start

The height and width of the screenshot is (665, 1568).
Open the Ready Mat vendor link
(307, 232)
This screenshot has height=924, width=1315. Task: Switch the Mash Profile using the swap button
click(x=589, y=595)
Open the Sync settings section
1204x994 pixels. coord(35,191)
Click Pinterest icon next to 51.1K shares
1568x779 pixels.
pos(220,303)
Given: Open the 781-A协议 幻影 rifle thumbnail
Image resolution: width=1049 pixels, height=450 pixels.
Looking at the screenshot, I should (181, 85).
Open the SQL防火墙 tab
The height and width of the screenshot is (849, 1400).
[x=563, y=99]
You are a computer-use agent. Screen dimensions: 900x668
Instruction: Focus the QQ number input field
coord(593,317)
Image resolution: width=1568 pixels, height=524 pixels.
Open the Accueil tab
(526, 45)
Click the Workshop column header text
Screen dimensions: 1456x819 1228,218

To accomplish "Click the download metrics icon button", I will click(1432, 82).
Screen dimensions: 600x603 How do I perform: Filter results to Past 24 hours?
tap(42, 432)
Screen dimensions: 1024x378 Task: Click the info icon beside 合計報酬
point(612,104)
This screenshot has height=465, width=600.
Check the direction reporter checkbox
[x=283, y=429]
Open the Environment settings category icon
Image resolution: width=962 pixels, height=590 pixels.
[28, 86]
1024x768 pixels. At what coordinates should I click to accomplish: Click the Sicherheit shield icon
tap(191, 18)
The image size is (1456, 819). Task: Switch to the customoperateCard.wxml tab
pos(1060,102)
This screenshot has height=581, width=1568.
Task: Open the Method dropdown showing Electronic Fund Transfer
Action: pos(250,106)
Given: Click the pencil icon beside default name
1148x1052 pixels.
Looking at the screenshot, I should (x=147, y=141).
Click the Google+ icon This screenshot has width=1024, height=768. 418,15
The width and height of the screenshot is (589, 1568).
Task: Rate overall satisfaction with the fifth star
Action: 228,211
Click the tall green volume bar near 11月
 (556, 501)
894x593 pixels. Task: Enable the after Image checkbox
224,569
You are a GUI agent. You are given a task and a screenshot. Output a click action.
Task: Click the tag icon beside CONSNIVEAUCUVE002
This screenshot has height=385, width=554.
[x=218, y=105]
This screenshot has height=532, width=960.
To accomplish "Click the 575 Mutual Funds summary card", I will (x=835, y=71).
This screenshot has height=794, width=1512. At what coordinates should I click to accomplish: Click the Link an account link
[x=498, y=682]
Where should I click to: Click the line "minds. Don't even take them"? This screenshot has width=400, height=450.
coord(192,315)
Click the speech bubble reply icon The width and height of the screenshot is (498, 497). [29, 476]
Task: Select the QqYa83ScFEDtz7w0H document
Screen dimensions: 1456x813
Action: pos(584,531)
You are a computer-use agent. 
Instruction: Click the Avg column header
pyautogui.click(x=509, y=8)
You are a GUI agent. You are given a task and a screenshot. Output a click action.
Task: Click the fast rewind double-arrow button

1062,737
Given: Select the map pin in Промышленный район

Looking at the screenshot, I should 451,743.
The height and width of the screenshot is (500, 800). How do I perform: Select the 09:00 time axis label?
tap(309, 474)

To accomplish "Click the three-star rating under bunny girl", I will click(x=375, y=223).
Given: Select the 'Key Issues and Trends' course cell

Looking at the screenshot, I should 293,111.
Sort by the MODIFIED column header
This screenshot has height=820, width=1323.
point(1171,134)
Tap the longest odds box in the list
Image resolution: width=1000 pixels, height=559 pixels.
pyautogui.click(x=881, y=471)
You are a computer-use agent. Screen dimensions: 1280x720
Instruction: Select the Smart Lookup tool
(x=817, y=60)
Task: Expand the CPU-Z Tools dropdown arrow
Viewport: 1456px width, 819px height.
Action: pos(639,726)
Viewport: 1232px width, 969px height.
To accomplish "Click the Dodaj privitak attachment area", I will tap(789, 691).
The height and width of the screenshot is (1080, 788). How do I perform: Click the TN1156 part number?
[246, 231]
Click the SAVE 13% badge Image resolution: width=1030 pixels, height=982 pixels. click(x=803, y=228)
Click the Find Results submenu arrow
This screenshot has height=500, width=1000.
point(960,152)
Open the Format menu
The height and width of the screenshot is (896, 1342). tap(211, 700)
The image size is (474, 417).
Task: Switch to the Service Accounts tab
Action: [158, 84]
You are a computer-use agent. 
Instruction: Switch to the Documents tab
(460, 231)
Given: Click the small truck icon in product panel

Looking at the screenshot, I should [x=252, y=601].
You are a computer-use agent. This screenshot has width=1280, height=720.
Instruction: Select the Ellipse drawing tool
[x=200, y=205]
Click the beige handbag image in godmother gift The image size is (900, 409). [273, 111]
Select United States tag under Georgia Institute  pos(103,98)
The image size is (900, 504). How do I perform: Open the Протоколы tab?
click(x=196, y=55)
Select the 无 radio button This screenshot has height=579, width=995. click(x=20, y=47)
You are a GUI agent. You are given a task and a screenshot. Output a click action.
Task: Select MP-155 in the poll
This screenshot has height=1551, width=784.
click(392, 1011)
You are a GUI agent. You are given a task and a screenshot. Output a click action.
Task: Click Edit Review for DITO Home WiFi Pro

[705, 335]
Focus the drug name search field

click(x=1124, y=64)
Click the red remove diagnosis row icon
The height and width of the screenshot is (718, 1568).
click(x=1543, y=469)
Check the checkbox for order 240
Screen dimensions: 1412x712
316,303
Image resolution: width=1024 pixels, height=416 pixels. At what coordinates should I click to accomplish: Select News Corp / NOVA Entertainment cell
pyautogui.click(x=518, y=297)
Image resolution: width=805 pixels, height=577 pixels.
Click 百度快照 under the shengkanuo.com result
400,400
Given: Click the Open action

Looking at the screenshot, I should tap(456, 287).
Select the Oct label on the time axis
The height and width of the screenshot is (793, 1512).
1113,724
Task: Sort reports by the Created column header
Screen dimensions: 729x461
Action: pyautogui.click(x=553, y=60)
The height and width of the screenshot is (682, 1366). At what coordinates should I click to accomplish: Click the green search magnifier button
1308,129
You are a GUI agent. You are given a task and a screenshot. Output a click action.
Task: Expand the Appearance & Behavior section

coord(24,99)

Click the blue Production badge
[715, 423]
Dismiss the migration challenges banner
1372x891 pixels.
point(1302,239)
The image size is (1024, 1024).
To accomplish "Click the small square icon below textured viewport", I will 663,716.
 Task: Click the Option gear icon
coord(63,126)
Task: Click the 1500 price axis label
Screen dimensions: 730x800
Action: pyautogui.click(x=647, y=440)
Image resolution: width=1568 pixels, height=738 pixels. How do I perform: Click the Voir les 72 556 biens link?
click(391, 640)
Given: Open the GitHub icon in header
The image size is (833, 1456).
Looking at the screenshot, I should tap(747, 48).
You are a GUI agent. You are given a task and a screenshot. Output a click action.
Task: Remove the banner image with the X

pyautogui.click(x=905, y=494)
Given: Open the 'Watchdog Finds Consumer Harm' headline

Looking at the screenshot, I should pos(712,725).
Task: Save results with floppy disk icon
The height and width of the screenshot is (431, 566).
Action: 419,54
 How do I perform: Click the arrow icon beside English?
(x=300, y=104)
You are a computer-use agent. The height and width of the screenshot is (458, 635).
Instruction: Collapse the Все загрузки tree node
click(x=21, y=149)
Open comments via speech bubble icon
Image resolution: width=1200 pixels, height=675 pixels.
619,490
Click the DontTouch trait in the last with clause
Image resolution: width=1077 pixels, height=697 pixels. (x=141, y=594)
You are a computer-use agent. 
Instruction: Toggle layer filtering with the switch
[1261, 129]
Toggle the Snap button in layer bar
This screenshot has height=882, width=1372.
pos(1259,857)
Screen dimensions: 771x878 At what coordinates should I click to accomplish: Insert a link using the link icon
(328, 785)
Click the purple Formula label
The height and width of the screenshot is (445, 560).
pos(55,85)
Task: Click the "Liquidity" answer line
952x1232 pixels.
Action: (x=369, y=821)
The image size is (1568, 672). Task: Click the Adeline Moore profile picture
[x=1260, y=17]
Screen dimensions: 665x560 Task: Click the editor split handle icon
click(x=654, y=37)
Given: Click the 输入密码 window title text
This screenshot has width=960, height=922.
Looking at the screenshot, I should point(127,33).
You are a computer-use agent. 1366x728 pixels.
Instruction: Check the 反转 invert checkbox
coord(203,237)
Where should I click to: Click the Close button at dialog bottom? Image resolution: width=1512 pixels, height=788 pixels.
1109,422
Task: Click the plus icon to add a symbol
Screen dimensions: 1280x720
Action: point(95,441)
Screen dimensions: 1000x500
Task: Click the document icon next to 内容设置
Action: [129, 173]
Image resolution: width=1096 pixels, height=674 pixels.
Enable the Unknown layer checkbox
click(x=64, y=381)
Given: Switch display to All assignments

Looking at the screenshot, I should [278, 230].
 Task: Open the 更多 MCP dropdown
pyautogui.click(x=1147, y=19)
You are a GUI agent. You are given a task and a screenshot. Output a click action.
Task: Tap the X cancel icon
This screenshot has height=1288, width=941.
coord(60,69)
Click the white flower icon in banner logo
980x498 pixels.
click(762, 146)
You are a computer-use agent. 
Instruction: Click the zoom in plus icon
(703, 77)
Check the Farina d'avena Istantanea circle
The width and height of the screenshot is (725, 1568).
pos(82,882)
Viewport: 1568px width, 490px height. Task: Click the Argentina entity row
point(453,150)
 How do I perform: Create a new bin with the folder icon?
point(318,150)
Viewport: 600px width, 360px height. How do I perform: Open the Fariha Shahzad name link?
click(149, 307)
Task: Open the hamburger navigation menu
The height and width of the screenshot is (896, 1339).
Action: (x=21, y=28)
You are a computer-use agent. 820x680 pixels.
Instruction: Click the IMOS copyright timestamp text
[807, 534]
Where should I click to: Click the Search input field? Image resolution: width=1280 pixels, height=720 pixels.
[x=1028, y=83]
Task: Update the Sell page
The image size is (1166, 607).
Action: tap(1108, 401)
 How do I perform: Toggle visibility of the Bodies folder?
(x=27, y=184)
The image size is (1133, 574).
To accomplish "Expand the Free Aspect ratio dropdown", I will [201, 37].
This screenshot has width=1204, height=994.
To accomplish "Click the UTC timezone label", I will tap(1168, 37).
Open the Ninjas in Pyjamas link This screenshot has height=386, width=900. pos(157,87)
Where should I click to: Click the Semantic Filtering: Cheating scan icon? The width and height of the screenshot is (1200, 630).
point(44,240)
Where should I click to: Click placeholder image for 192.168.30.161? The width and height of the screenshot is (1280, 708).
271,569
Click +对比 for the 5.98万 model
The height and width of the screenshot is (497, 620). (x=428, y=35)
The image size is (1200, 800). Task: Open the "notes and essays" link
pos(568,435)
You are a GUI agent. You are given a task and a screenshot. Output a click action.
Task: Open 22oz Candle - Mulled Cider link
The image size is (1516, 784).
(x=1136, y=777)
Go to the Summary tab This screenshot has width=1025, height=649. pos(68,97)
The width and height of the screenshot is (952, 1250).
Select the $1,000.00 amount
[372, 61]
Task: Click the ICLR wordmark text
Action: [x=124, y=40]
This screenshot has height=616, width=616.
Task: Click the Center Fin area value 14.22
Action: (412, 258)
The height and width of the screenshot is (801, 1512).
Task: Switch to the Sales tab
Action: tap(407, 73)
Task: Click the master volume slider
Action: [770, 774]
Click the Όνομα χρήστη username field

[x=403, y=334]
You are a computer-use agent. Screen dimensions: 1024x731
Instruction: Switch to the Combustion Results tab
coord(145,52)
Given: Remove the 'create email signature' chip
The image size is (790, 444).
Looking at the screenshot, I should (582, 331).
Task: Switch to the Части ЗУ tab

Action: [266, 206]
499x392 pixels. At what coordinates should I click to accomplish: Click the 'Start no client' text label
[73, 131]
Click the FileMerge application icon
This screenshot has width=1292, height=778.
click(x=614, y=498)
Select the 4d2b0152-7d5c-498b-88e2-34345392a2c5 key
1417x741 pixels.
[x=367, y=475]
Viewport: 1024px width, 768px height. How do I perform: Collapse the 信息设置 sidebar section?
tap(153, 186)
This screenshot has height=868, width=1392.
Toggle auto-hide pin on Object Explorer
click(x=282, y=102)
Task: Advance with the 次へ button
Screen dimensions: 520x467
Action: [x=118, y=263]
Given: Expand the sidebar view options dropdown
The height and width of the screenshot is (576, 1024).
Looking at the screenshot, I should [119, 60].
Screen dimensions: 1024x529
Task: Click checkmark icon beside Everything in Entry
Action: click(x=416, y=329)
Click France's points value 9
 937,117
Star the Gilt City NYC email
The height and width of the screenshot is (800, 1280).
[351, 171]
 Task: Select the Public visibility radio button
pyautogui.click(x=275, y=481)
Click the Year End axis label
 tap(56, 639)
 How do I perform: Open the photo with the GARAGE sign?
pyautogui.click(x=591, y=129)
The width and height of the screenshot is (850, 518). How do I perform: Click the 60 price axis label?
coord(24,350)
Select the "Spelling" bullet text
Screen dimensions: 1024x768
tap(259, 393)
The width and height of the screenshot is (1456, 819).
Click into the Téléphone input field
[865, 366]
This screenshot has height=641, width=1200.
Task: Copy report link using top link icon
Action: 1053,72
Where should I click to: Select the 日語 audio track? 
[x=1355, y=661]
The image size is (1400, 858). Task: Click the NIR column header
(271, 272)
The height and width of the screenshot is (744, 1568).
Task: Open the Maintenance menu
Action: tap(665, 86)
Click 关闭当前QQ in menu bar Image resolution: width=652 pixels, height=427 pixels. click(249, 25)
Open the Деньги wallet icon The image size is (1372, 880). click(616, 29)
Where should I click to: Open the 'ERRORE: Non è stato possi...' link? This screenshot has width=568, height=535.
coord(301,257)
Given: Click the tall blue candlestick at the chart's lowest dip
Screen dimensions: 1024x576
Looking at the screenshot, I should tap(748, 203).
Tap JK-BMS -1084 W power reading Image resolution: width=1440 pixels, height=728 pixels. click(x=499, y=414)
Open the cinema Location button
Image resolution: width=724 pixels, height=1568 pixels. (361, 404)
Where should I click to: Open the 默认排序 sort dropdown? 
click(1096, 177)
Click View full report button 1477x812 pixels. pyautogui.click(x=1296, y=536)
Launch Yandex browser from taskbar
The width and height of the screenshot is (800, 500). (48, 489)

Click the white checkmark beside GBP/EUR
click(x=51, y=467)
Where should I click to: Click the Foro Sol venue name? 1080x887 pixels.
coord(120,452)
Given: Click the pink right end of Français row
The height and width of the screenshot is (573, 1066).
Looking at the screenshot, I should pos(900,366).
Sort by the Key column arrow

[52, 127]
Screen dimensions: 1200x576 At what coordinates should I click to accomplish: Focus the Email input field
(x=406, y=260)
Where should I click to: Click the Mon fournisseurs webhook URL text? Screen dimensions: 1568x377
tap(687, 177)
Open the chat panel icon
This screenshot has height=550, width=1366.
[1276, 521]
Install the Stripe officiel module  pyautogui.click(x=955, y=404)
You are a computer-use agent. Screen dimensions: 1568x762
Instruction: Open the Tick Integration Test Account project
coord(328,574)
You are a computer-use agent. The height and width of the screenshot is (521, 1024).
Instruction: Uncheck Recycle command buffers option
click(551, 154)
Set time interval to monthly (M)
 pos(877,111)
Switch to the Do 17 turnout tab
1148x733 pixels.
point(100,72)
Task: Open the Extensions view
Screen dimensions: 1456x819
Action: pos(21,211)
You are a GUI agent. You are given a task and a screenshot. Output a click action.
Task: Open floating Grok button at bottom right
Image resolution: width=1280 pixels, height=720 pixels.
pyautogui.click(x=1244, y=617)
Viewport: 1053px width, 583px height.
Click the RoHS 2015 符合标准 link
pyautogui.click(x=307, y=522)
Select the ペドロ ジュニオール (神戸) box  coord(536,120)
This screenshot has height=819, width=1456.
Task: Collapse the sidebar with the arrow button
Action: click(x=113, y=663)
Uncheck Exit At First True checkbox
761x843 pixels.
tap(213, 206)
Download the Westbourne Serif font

end

EXERCISE BRIEF
Extract the lines between the one holding "The height and width of the screenshot is (682, 1366)." and the one holding "coord(63,126)", inclusive, and reproduce them verbatim.

WORKED ANSWER
The height and width of the screenshot is (682, 1366). At what coordinates should I click to accomplish: Click the green search magnifier button
1308,129
You are a GUI agent. You are given a task and a screenshot. Output a click action.
Task: Expand the Appearance & Behavior section

coord(24,99)

Click the blue Production badge
[715, 423]
Dismiss the migration challenges banner
1372x891 pixels.
point(1302,239)
The image size is (1024, 1024).
To accomplish "Click the small square icon below textured viewport", I will 663,716.
 Task: Click the Option gear icon
coord(63,126)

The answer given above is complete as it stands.